How good is a MCE suite if I have to struggle configuring a TV card to MCE. What about starters?

Only things that I see good in Vista are Media player and IE7, which I can install on XP too. Rest is bull****

Superb hardware and 3rd party support???

In one of the old posts regarding tv tuners, you said that pinnacle Mediacentre does not work with Vista. There are countless such applications and you say superb? 



			
				gx_saurav said:
			
		

> An OS that you will use for next many years



Well, correct statement should be "An OS that you SHOULD use for next many years. 

eg: Halo 2 PC edition runs only on Vista. huh. what is this? Microsoft forcing end users to move to Vista. huh.



			
				aryayush said:
			
		

> Why even assume that? It costs thirty five thousand bucks and not a paisa more.



hehe. Assuming apple will cut down the dual core version to 40k 
That means a core solo mini for 35k and coreduo mini for 40k


----------



## QwertyManiac (Jun 13, 2007)

ambandla said:
			
		

> eg: Halo 2 PC edition runs only on Vista. huh. what is this? Microsoft forcing end users to move to Vista. huh.


Yeah, that sucks. They think Vista might sell like XBOX  Not long before a patch for XP comes in .. Got scene info running hot on being quick to do that


----------



## i_am_crack (Jun 13, 2007)

I like my PC running MAc OS......awesome...I Think $129 Pretty affordable..Atleast reduceses Piracy

My 2 cents

eBRo


----------



## sandeepk (Jun 13, 2007)

iMav said:
			
		

> sandeep ji i think forgot the price of the mac book or the mac  add that also please


 
Yes, that should be considered but only if you don't have any Mac already. $129 is very justified for only OS. Obviously H/W cost is going to be more than that of a OS. Do you consider Windows Vista Ultimate Full for $359.00 is justified? Add to that the cost of H/W atleast Rs. 20,000-22,000 ie. roughly $500 to run Vista with minimum functionality. So the total cost of system is nearly $860. This is ridiculous.


----------



## Sukhdeep Singh (Jun 13, 2007)

sandeepk said:
			
		

> Yes, that should be considered but only if you don't have any Mac already. $129 is very justified for only OS. Obviously H/W cost is going to be more than that of a OS. Do you consider Windows Vista Ultimate Full for $359.00 is justified? Add to that the cost of H/W atleast Rs. 20,000-22,000 ie. roughly $500 to run Vista with minimum functionality. So the total cost of system is nearly $860. This is ridiculous.

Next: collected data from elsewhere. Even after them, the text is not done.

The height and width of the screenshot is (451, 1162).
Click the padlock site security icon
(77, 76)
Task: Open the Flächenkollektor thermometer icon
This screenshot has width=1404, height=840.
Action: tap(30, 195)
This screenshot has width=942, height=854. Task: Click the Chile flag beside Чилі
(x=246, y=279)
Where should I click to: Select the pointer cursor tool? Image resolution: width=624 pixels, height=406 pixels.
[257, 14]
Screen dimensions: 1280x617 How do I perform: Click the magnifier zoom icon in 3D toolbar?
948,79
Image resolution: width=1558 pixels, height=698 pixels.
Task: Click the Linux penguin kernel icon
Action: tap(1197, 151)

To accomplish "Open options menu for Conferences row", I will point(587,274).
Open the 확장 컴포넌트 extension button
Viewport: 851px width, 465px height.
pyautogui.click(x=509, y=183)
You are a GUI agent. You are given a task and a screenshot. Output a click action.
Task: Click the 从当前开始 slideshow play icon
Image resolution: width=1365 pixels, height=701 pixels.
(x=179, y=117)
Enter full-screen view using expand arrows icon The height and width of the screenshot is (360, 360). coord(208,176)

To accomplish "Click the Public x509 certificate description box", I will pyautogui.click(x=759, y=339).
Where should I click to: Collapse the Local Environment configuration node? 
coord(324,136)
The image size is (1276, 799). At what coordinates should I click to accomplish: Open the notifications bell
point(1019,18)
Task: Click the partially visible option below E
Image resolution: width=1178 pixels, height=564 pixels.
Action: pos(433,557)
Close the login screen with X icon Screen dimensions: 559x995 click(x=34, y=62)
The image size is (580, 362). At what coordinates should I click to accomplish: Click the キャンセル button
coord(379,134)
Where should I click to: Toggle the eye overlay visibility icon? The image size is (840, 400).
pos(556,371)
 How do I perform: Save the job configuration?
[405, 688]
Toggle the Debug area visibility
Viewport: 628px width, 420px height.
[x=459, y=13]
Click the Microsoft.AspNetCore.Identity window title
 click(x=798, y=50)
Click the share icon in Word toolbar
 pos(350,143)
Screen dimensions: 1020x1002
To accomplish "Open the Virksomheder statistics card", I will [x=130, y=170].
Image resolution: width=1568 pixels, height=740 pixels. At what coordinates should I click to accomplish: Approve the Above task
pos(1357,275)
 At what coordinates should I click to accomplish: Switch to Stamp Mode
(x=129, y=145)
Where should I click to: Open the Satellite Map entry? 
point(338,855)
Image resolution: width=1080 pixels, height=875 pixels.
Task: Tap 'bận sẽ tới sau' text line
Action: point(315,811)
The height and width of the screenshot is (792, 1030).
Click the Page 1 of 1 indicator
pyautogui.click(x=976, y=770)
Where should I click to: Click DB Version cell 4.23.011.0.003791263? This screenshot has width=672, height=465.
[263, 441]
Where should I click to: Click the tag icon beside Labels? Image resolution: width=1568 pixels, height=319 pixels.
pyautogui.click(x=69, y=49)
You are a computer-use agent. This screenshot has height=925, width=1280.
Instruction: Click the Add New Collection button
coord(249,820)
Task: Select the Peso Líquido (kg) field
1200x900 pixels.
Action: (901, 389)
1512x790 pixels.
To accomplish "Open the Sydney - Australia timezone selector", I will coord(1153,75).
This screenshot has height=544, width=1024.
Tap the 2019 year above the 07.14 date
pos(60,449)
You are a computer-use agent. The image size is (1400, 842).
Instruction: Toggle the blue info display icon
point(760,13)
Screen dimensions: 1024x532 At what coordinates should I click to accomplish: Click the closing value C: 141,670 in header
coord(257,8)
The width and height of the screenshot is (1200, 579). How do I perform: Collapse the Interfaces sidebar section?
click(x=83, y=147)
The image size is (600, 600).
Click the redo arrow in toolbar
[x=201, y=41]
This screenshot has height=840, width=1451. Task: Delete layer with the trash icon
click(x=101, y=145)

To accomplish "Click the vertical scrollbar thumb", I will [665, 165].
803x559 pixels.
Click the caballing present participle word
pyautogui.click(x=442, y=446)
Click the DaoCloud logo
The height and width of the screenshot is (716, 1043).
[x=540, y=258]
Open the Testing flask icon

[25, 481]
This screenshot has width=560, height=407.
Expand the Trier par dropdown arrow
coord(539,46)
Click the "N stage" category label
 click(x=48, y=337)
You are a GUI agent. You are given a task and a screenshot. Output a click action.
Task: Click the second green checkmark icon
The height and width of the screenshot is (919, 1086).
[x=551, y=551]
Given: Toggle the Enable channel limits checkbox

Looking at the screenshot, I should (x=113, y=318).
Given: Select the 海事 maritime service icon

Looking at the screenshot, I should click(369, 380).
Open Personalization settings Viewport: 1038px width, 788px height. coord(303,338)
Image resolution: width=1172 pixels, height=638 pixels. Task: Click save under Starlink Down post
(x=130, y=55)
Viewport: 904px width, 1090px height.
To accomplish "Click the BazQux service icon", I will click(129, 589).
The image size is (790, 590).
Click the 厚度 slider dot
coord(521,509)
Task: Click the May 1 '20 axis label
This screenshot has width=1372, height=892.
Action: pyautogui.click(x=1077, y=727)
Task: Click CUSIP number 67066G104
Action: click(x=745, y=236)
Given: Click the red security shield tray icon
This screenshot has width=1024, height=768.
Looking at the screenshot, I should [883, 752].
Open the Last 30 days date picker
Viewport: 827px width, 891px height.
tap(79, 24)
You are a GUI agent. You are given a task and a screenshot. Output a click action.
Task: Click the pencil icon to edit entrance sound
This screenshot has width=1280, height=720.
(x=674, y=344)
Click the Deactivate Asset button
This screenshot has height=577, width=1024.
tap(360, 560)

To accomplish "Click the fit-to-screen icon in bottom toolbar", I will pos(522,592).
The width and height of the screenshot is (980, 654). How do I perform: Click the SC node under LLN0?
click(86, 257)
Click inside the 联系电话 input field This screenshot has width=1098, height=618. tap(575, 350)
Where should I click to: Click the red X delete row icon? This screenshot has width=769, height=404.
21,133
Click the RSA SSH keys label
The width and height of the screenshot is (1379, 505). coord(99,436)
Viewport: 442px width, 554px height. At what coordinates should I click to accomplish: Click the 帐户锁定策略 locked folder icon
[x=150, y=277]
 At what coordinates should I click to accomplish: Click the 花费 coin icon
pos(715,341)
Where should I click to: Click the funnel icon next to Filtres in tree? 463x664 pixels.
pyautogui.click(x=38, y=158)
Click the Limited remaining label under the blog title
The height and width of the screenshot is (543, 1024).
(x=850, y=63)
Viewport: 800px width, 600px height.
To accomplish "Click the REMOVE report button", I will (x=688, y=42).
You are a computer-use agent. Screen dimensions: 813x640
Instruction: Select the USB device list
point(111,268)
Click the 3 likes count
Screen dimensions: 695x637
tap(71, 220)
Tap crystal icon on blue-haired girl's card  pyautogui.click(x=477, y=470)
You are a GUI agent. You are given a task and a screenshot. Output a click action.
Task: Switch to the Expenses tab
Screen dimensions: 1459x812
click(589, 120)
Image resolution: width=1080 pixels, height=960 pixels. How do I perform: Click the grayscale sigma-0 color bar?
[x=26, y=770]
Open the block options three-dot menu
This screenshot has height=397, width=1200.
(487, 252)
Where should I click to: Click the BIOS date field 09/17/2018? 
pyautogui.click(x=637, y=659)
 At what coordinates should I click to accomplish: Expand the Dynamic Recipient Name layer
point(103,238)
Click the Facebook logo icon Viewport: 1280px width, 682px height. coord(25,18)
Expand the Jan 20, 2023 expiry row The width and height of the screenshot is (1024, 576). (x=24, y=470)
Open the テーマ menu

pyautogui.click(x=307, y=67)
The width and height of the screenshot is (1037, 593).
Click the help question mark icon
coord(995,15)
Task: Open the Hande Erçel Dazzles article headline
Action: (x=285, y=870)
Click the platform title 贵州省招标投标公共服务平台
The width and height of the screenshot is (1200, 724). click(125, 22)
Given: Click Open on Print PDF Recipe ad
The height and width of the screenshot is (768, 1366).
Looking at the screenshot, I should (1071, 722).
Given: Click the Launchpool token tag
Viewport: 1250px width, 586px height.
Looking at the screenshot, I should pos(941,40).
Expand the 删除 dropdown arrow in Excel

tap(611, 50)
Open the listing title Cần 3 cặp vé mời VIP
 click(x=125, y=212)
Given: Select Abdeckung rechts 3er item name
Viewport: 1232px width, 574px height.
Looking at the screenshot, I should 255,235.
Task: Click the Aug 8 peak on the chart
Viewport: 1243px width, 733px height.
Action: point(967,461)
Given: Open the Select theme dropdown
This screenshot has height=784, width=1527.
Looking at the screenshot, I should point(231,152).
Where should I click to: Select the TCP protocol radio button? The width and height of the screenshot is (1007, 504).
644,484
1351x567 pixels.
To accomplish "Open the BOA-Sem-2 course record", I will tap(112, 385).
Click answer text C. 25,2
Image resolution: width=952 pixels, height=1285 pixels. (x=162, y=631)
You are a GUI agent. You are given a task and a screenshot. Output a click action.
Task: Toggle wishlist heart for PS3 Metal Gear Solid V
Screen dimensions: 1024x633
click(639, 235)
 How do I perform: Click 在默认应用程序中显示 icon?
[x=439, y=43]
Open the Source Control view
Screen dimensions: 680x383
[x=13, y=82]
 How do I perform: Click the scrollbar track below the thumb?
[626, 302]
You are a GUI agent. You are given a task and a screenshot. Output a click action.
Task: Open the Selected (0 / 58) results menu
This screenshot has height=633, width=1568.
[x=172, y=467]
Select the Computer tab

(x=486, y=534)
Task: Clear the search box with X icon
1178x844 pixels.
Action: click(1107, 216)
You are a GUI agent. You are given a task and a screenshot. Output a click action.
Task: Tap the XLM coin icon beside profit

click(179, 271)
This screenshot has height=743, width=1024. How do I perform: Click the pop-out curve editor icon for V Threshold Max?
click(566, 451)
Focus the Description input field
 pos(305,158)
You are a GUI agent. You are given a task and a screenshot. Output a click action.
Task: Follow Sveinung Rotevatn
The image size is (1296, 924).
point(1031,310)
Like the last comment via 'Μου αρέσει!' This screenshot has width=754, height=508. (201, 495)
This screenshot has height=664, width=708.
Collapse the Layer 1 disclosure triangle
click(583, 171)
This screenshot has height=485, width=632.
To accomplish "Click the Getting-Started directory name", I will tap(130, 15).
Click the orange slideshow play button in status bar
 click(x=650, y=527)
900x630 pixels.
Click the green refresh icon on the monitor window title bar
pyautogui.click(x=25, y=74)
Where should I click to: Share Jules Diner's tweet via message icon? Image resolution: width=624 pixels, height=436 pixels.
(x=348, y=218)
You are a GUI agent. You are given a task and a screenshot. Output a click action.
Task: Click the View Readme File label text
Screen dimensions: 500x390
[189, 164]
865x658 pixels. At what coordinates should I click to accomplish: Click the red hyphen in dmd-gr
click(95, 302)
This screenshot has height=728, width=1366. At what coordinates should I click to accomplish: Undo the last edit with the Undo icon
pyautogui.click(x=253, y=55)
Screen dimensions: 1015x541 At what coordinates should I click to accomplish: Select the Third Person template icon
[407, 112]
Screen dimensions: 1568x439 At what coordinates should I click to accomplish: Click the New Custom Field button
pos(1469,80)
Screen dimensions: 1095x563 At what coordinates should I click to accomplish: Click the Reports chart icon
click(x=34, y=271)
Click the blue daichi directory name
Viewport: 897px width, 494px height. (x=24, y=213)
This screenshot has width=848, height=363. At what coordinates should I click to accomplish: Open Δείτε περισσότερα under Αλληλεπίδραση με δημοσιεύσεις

Vista Ultimate Full is not 359$. Sells for around 200$. Dunno abut India but i got it from US


----------



## mohit (Jun 13, 2007)

sukhdeepsinghkohli said:
			
		

> Vista Ultimate Full is not 359$. Sells for around 200$. Dunno abut India but i got it from US



Dunno how you got it for 200$, it still sells for 350$ in the USA.

*www.newegg.com/Product/Product.aspx?Item=N82E16832116140


----------



## ambandla (Jun 13, 2007)

sukhdeepsinghkohli said:
			
		

> Vista Ultimate Full is not 359$. Sells for around 200$. Dunno abut India but i got it from US



Did you get Vista Home premium?

Vista Ultimate that has everything is available for $350 - $399


----------



## Sukhdeep Singh (Jun 13, 2007)

mohit said:
			
		

> Dunno how you got it for 200$, it still sells for 350$ in the USA.
> 
> *www.newegg.com/Product/Product.aspx?Item=N82E16832116140



My cousin bro works for Microsoft. He gifted me 

But i see it is available on Ebay International for that price


----------



## ambandla (Jun 13, 2007)

sukhdeepsinghkohli said:
			
		

> My cousin bro works for Microsoft. He gifted me
> 
> But i see it is available on Ebay International for that price



I think that ebay seller is trying to get rid of it. 

seriously, I would not trust such sellers on ebay. Just check how much reputation that seller has.


----------



## gxsaurav (Jun 13, 2007)

aryayush said:
			
		

> > Here's a lesson for fellow forum members, too much association with gx_saurav turns you into a liar too. Wasn't it you who was getting BSoDs on using instant messaging programs? We, human beings, call that incompatibility.
> 
> 
> 
> ...


----------



## aryayush (Jun 13, 2007)

ambandla said:
			
		

> hehe. Assuming apple will cut down the dual core version to 40k
> That means a core solo mini for 35k and coreduo mini for 40k


You've got it backwards, buddy. There is no core solo Mac in the market, none at all. The lowest configured Mac Mini also has a Core Duo processor and it retails for *Rs. 34,999 including taxes*.


----------



## goobimama (Jun 13, 2007)

^^ But still, as of now the Mac mini is not worth it unless they upgrade it to C2D, which I think they will soon.... hope they don't discontinue it or something though.


----------



## led_shankar (Jun 13, 2007)

gx_saurav said:
			
		

> *Is it Vista's fault that developer decide not to release Vista compatible products for there old offerings, so that people buy the new once.* Is it Vista'a fault that nVidia is no longer supporting GeForce FX after 4 years of it's release in Vista.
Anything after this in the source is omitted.